Quanta diligência é devida na avaliação de terceiros?

O final de 2021 ficou marcado pela concretização de algumas das medidas em discussão na Estratégia Nacional de Combate à Corrupção (ENCC). No passado dia 9 de dezembro, precisamente no Dia Internacional contra a Corrupção, foi publicado o Decreto-lei n.º 109-E/2021, que cria o Mecanismo Nacional Anticorrupção (MENAC) e estabelece o Regime Geral de Prevenção de Corrupção (RGPC). Adicionalmente, foi publicada a Lei n.º 94/2021, de 21 de dezembro, que aprova as medidas previstas na ENCC, alterando o Código Penal, o Código de Processo Penal e leis conexas. No seu conjunto, estes normativos representam um passo determinante no combate à corrupção e infrações conexas em Portugal e, em particular, no compliance corporativo, até aqui desconhecido de muitos.
O novo regime consagra, entre outros, a obrigação de as médias e grandes empresas com sede em Portugal e as sucursais portuguesas de empresas estrangeiras com mais de 50 trabalhadores conduzirem uma avaliação de risco de corrupção dos terceiros com quem se relacionam, i.e., dos seus representantes, fornecedores e clientes. Ora, a due diligence de terceiros, como também é denominada, não é terreno desconhecido para os responsáveis de compliance, sendo um procedimento chave na prevenção e mitigação do risco de corrupção no seio das empresas. Com efeito, uma pesquisa rápida pelas notícias de escândalos de corrupção revela que esta é praticada, maioritariamente, através de terceiros intermediários, sejam eles reais ou fictícios.

- **Tarefas a resolver**:
A – Segundo o texto sobre o combate à corrupção, que diploma cria o Mecanismo Nacional Anticorrupção?
B – No texto sobre o combate à corrupção, reescreva o trecho que vai de "O final de 2021" até "desconhecido de muitos.", trocando "Código Penal" por "Código Civil".
C – Dê continuidade ao texto sobre a avaliação de terceiros no combate à corrupção, escrevendo a parte seguinte a partir do ponto em que ele termina.

- **Entradas**:
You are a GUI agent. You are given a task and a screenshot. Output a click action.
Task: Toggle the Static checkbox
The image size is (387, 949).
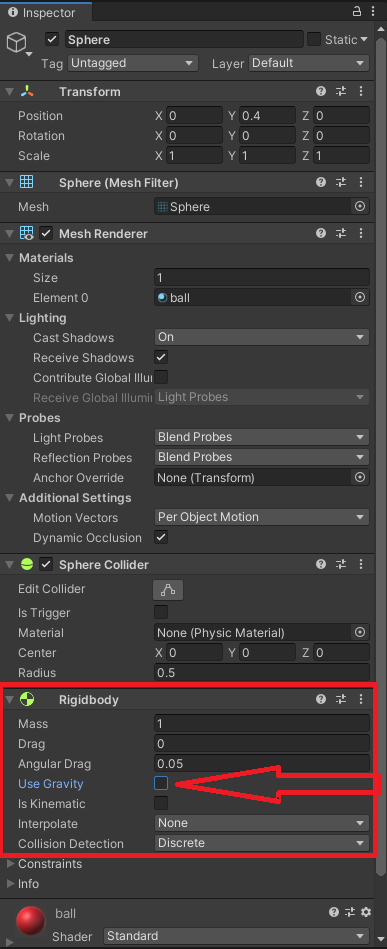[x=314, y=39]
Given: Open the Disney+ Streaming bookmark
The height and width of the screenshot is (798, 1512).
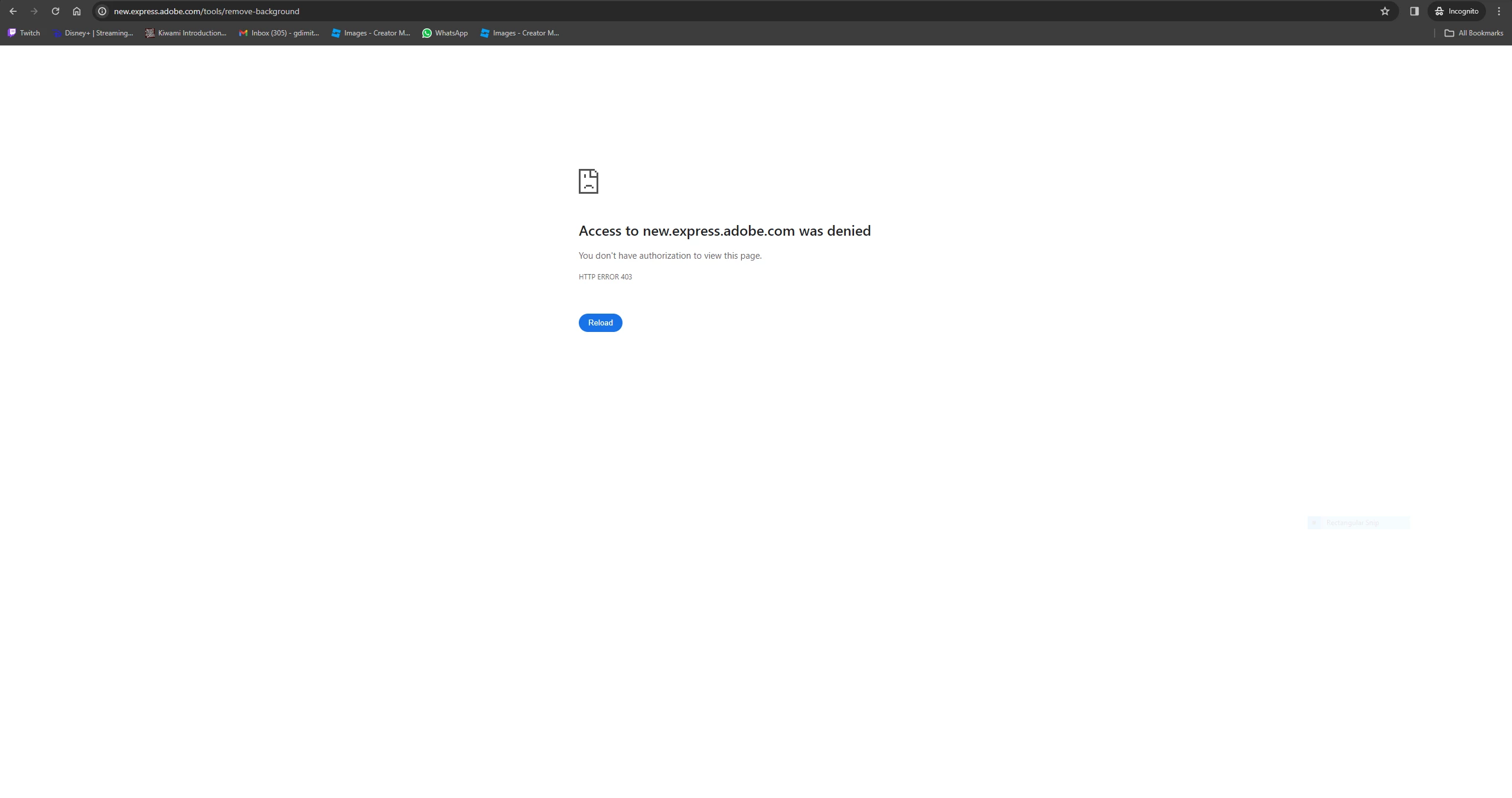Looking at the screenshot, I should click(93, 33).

- **Respostas a seguir**:
A – O Decreto-lei n.º 109-E/2021.

B –
O final de 2021 ficou marcado pela concretização de algumas das medidas em discussão na Estratégia Nacional de Combate à Corrupção (ENCC). No passado dia 9 de dezembro, precisamente no Dia Internacional contra a Corrupção, foi publicado o Decreto-lei n.º 109-E/2021, que cria o Mecanismo Nacional Anticorrupção (MENAC) e estabelece o Regime Geral de Prevenção de Corrupção (RGPC). Adicionalmente, foi publicada a Lei n.º 94/2021, de 21 de dezembro, que aprova as medidas previstas na ENCC, alterando o Código Civil, o Código de Processo Penal e leis conexas. No seu conjunto, estes normativos representam um passo determinante no combate à corrupção e infrações conexas em Portugal e, em particular, no compliance corporativo, até aqui desconhecido de muitos.

C –
Apesar da sua importância no compliance anticorrupção, este procedimento não era, até então, obrigatório por lei (ao contrário do que acontece na prevenção do branqueamento de capitais e financiamento de terrorismo, estando as entidades sujeitas obrigadas a conduzir avaliações exaustivas aos seus clientes). Porém, para as empresas que já haviam identificado um risco relevante de corrupção – seja pela geografia e setor industrial em que atuam, seja pela forma como desenvolvem o seu negócio além-fronteiras – a alocação de recursos (humanos e financeiros) na avaliação e monitorização das relações comerciais com os seus parceiros, não é novidade. Com efeito, esta prática, quando sistemática e eficiente, não apenas auxilia na prevenção de ocorrência de atos de corrupção através de terceiros, como é suscetível de afastar a responsabilidade criminal das empresas e dos seus dirigentes (a quem incumbe o dever de vigilância ou controlo), quando a prevenção por algum motivo falhou. Adicionalmente, é uma prática muito bem acolhida (senão mesmo exigida) pelos clientes, sobretudo os mais relevantes, que temem pela sua reputação e a dos seus fornecedores.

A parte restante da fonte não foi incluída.